[Requirements]
a) Write out verbatim the passage of the Sunstone buyout article below, beginning at the words "Sunstone would become" and stopping after the words "the Irvine Co.".
b) Extend the news article on the Sunstone Hotel Investors buyout, which appears below, by continuing it from its final sentence.

Sunstone Accepts $453-Million Buyout


Sunstone Hotel Investors Inc., which owns 59 hotels, mostly in the Western U.S., said Tuesday that it accepted a sweetened buyout offer of nearly $453 million by an investor group that includes top Sunstone management.

SHP Acquisition LLP, which plans to take the San Clemente company private, will pay $10.35 per share in cash, a 37% increase over its previous offer in April. In addition, SHP will absorb Sunstone's debt of about $440 million.

Sunstone would become the second major real estate investment trust in Orange County to be taken private this year, an indication of how REITs have fallen out of favor with Wall Street. In June, Orange County's largest landlord, Irvine Apartment Communities, was acquired by Chairman Donald Bren and became a subsidiary of the Irvine Co.

But some analysts voiced concern that Sunstone is being sold for less than its worth. Most real estate investment trusts' stock prices have slumped this year, providing a convenient excuse for companies to go private, perhaps to investors' disadvantage, analysts said.

"The price being paid for these assets is below the net asset value," said Brian Rogers, an analyst at Putnam, Lovell, de Guardiola and Thornton. He estimated the company's value at $12 per share. "It feels to me like an opportunistic purchase," he added.

Sunstone said its second-quarter profit will be less than expected. The real estate investment company said it expects to report funds from operations of 32 to 33 cents a share for the three months, lower than the 35 cents estimated by analysts polled by First Call Corp.

Real estate investment trusts commonly use funds from operations, or net income plus depreciation and before extraordinary items, to measure earnings. That's because the measure is used to calculate dividends.

Sunstone, which went public in 1995, acquires hotels and rebrands the properties under major franchise names, such as Hilton, Marriott and Holiday Inn. It owns hotels with a total of 10,500 rooms.

The company's debt has piled up as it was forced to spend heavily to renovate some of the older hotel properties.

The stock slumped as the company encountered competition from new hotels and found it more difficult to get access to capital. The shares have lost about 20% of their value over the last year.

[Material supplied]
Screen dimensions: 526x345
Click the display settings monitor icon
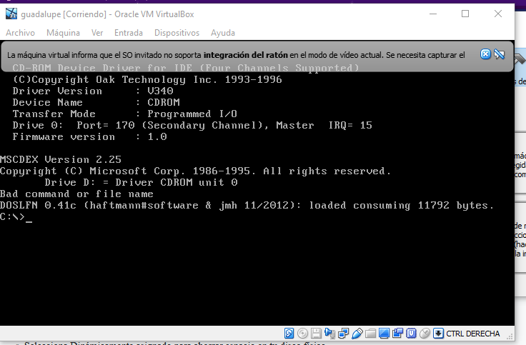tap(384, 333)
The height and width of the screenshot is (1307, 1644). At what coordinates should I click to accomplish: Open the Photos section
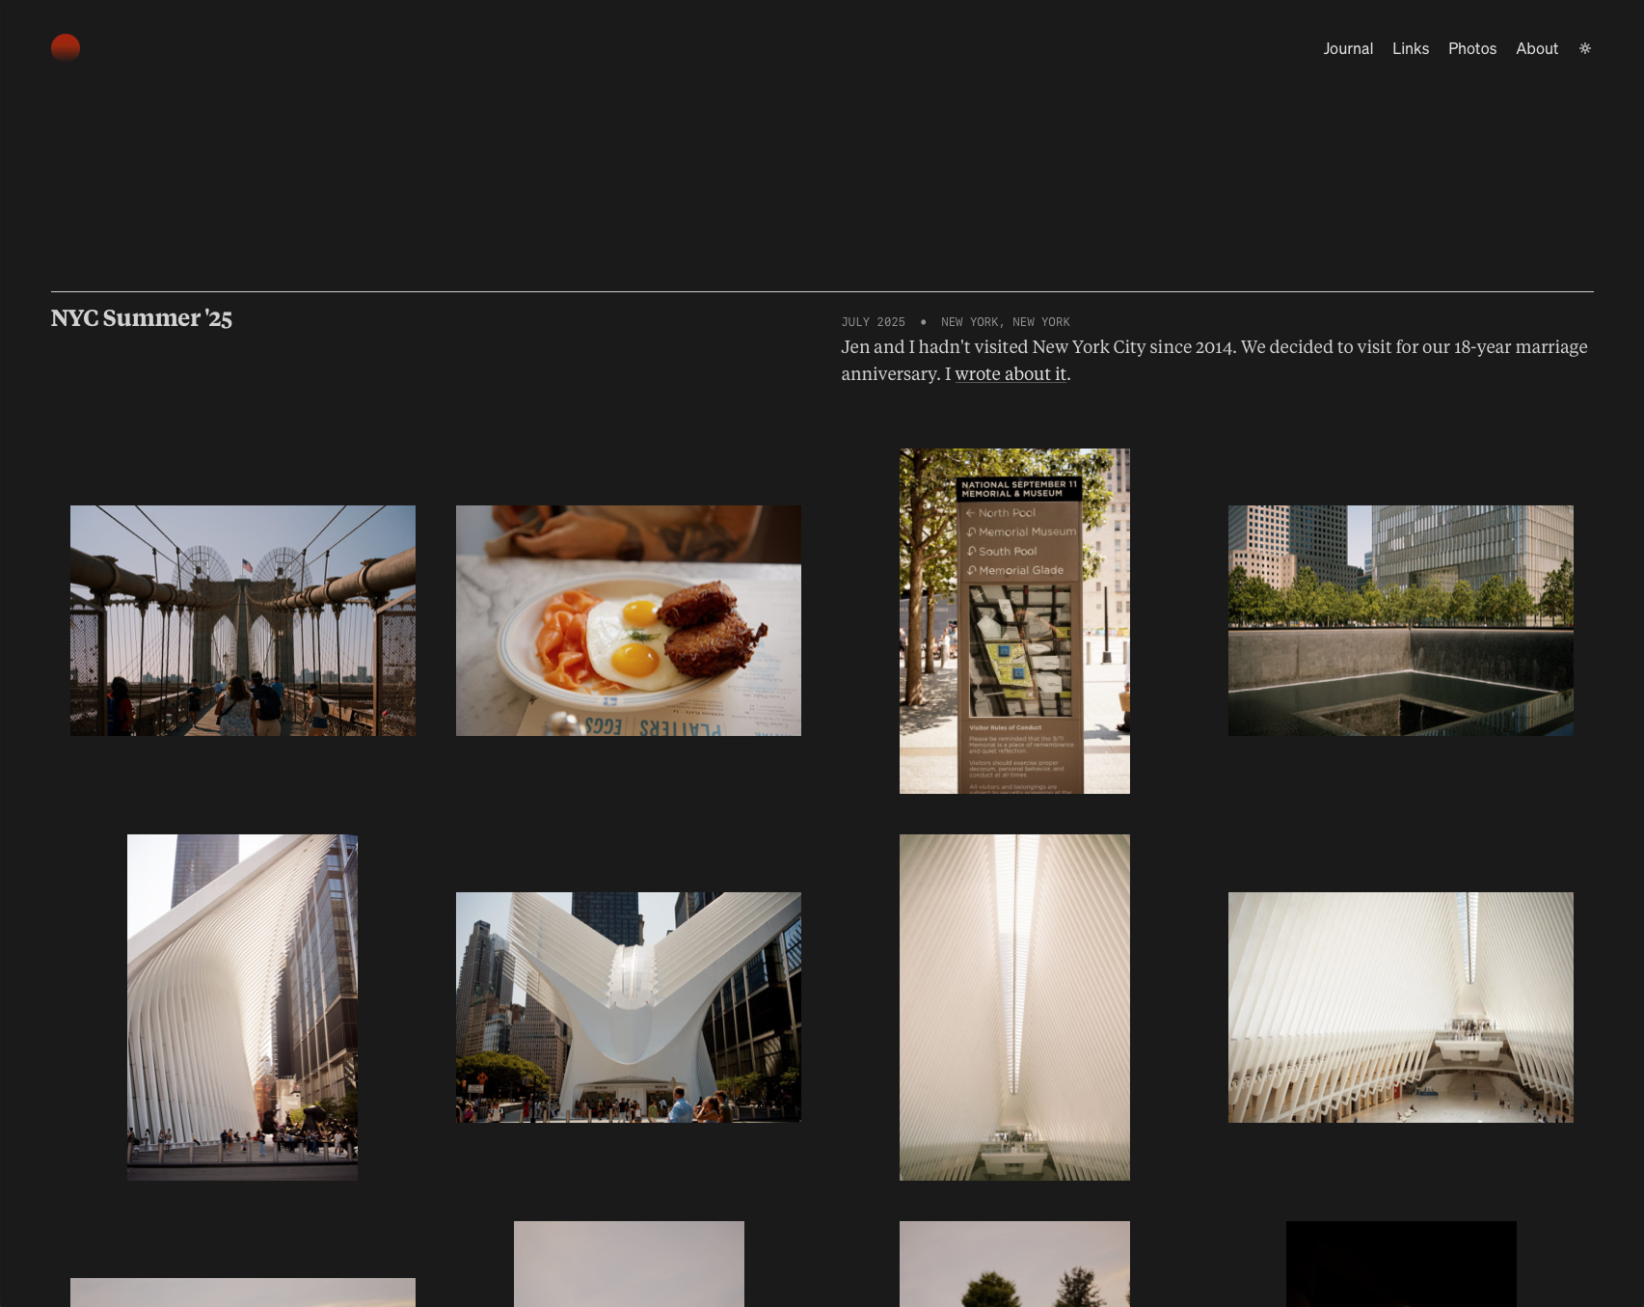pos(1471,48)
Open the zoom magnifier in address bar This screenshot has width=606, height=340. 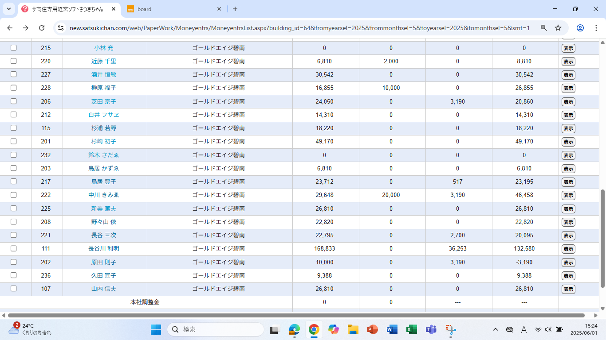pyautogui.click(x=543, y=28)
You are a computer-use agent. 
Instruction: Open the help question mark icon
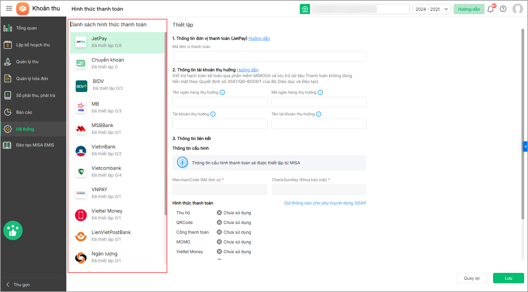(503, 9)
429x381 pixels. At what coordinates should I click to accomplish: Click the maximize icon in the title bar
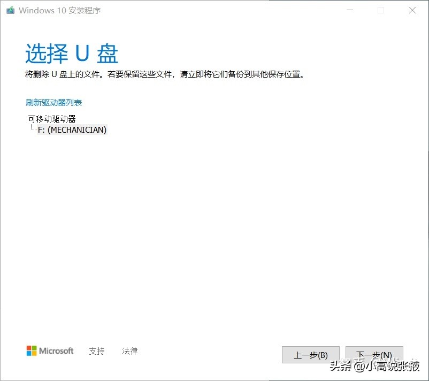click(381, 10)
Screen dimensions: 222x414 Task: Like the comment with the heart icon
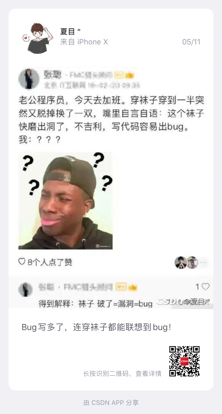pyautogui.click(x=205, y=287)
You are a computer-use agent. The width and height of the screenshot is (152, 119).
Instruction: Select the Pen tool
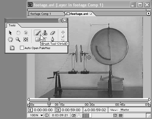pos(52,39)
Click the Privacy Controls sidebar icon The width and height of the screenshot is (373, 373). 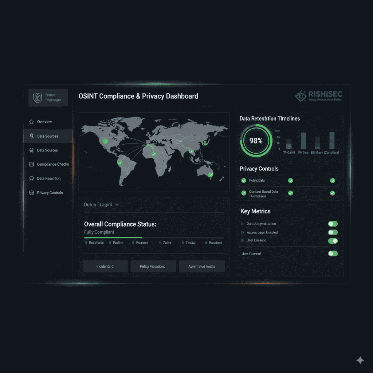[x=31, y=193]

[Task answers]
a)
Sunstone would become the second major real estate investment trust in Orange County to be taken private this year, an indication of how REITs have fallen out of favor with Wall Street. In June, Orange County's largest landlord, Irvine Apartment Communities, was acquired by Chairman Donald Bren and became a subsidiary of the Irvine Co.

b)
On Tuesday, the stock closed at $9.44 a share, up 50 cents, on the New York Stock Exchange. A total of 873,000 shares changed hands, more than five times higher than the average daily volume over the last three months.

In becoming a privately held firm, Sunstone should have an easier time raising money for acquisitions, executives said.

As a REIT, the company has been able to shelter income from taxes so long as it pays out most of its profits as dividends. It's also barred from operating its own hotels.

SHP Acquisition is a partnership between Sunstone Chairman Robert Alter, other Sunstone management and Westbrook Partners, a real estate investment firm that already owns a 9.6% stake in the company.

Westbrook would become the majority shareholder, said Alter, who would remain chairman and chief executive.

"Having an investment partner like Westbrook with its large funds and its access to capital will allow Sunstone to continue its strategy," he said.

All of Sunstone's hotels are leased by a closely held company controlled by Alter. His group's ties to the company raised concerns that other buyers, who might have paid more, weren't given a fair opportunity to bid.

A special committee of Sunstone directors solicited other offers, said director Laurence Geller, the committee's chairman. It contacted 40 other prospective buyers, he said, and sent packets of information to 20.

"We kept the playing field level," said Geller, who added that Alter's offer was the highest he received.

The deal, which requires shareholder approval, is expected to be completed by the fourth quarter. Shareholders would have the option of receiving $10.35 per unit in cash, or changing e their units into equity in SHP.

SHP has received a firm commitment from a unit of PaineWebber Inc., for debt financing to pay for the purchase, Geller said.

If Sunstone receives a higher bid and accepts it, the company would owe SHP $25 million for a breakup fee and expenses.

Sunstone also has the right, if it receives a higher purchase offer, to buy Alter's Sunstone Hotel Properties Inc., which leases Sunstone's hotels, and Sunstone Hotel Management Inc., which operates them, for $30 million in cash.

Bloomberg News contributed to this report.

Sunstone Going Private

Sunstone Hotel Investors Inc. has accepted a buyout bid from investors, including top management, who plan to take the company private. Sunstone at a glance:

Headquarters: San Clemente

Chairman and CEO: Robert Alter

Employees: 5,000 (75 in San Clemente headquarters)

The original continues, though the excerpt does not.